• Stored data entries

Content starts

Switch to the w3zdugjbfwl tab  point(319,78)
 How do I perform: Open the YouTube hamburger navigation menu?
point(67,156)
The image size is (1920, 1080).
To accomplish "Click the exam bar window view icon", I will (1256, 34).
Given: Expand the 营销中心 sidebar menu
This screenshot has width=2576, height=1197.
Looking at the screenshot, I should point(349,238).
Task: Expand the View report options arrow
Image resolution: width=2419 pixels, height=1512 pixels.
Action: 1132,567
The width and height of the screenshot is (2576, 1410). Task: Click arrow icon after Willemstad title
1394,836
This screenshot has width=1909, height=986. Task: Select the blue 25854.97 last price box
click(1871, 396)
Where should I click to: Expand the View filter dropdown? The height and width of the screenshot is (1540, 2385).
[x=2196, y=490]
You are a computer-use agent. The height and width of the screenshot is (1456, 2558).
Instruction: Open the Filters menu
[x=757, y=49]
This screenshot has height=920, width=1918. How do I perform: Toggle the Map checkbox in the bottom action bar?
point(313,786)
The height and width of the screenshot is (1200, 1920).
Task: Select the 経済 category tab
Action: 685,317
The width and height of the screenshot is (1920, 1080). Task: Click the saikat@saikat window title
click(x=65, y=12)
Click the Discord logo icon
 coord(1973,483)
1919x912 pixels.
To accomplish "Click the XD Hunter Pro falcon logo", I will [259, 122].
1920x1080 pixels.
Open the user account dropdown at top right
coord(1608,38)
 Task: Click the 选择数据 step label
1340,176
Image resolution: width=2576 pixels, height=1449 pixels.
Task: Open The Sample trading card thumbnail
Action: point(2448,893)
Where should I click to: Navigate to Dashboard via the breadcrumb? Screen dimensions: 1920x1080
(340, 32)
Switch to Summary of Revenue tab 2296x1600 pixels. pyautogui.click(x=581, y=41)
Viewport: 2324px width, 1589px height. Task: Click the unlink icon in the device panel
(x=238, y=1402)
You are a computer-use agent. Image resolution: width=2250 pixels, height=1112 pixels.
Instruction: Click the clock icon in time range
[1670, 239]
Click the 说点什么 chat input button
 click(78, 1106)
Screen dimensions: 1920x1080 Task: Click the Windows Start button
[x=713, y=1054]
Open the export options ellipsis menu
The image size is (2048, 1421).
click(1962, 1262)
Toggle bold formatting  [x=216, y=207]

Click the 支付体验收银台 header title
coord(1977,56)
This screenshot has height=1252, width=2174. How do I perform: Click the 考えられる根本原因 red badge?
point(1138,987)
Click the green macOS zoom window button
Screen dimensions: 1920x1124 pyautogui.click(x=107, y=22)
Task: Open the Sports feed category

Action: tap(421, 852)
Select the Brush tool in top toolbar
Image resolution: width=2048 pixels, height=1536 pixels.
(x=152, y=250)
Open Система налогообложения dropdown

Content ends

• What you have to do
Give the count of lines in the data shown above that contain "accomplish", and nothing else.

• Answer box
2